Senior people Room The minister also pointed out that the Diwali timeline set by the former Prime Minister Boris Johnson is not “arbitrary” and may be met with other respects mentioned after that deadline.
“We wanted something comprehensive, but it had to be suitable for both countries,” Badenoch said.
“Prime Ministers have a deadline, which all previous Prime Ministers have. It’s a pretty long deadline, so it can’t be arbitrary, didn’t set it last week. But making a deal is not a simple and easy thing. So what we want to do is something that elevates both countries.It may not be everything the service industry wants, we may not achieve everything, we are not doing one unilateral agreement, free of charge,” she said.
“But just because we have a free trade agreement, doesn’t mean we can’t do more later,” she added. Diwali falls on October 24 this year.
The minister, who is leading the round of FTA negotiations between India and the UK with the UK side, pointed out that the aim is to reduce barriers to bilateral trade and balance the different requirements of each side. product and market access.
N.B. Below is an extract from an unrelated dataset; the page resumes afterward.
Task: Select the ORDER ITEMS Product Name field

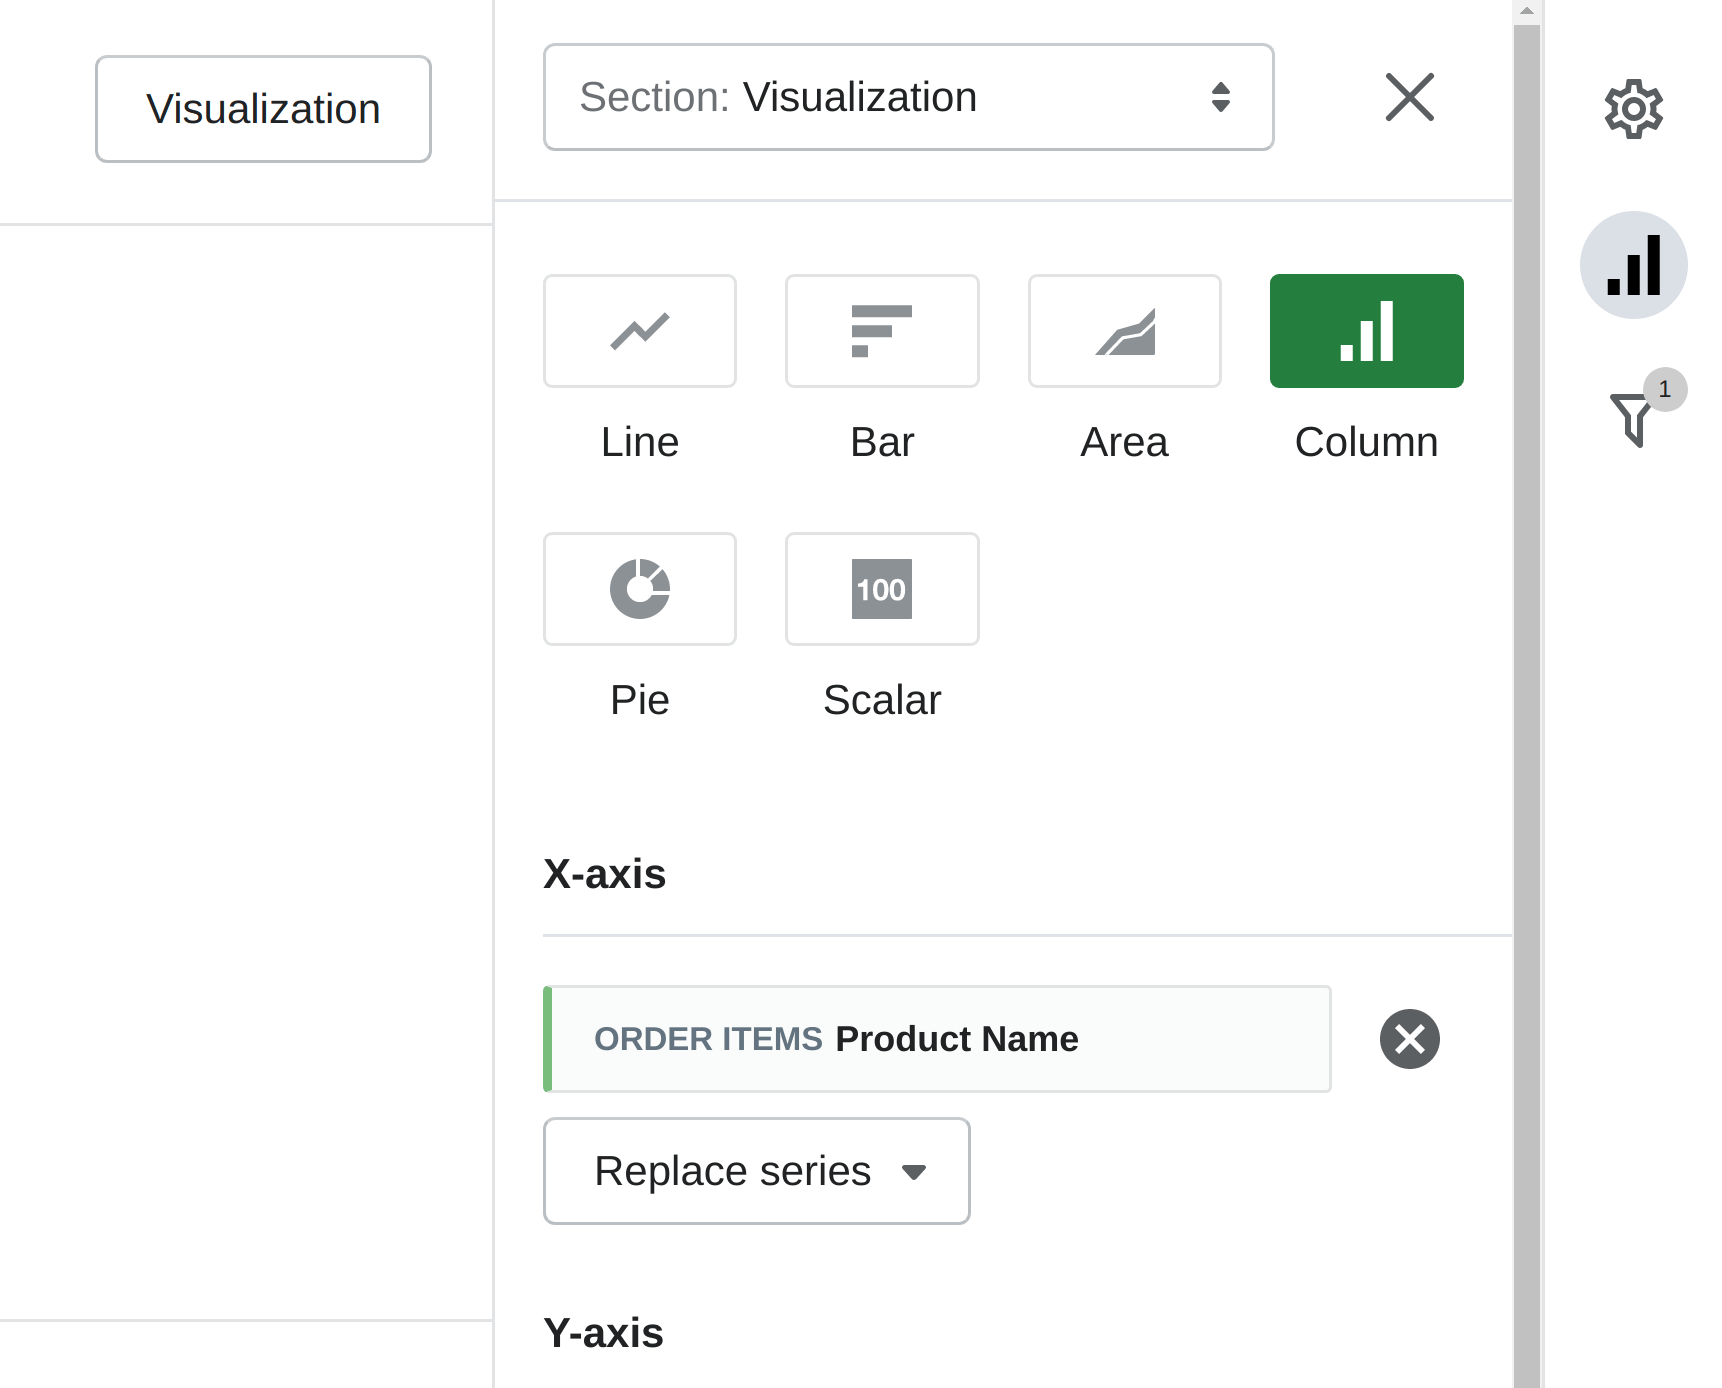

“What we shouldn’t pretend is that we’re doing a completely universal liberalization of everything that can be done and creating a single market and freedom of movement etc with India. That’s not must be what we’re doing…with every word you say.
“We talk about free trade agreements, but they’re not universal, unilateral free trade. I think freer trade is probably a more accurate description of what we’re doing on the ground. All these bilateral agreements. I’m optimistic that we’ll get a good deal. But sometimes there’s a lot of political things to be considered in the ring,” she noted.
Badenoch, who was participating in a panel discussion held at a party conference organized by the Policy Exchange think tank “Trade and the Indo-Pacific”, at the Department of International Trade (DIT) of the United Kingdom early last month and said she wanted to move the discussion beyond trade deals to broader cooperation.
“I’m in no rush to sign trade deals. I want good deals with these countries. We need to make sure every deal is great for the UK,” she said. .
Using patent protection as an example, the Minister pointed out that the UK needs to remember that India has different needs than other countries.
Aileen Keyes, Head of International Public Policy for DiageoThe panel on the panel marked the 150% reduction of India’s tariffs on Scotch whiskey as one of the priority areas that would be “win-win”.
“That’s what we’re going to get when we have a great deal with India,” agreed Badenoch.
She also agrees with the businessman of Indian origin, Lord Karan Bilimoriathat a comprehensive agreement with India would include security cooperation.
Commerce and industry minister Piyush Goyal Last month it was reported that negotiations for a proposed free trade agreement between India and Britain were progressing at a faster pace. The agreement aims to promote bilateral trade and investment between the two countries.
India and the UK mainly trade in services, accounting for about 70% of total trade. Both countries also aim to increase bilateral trade to $100 billion by the end of the decade.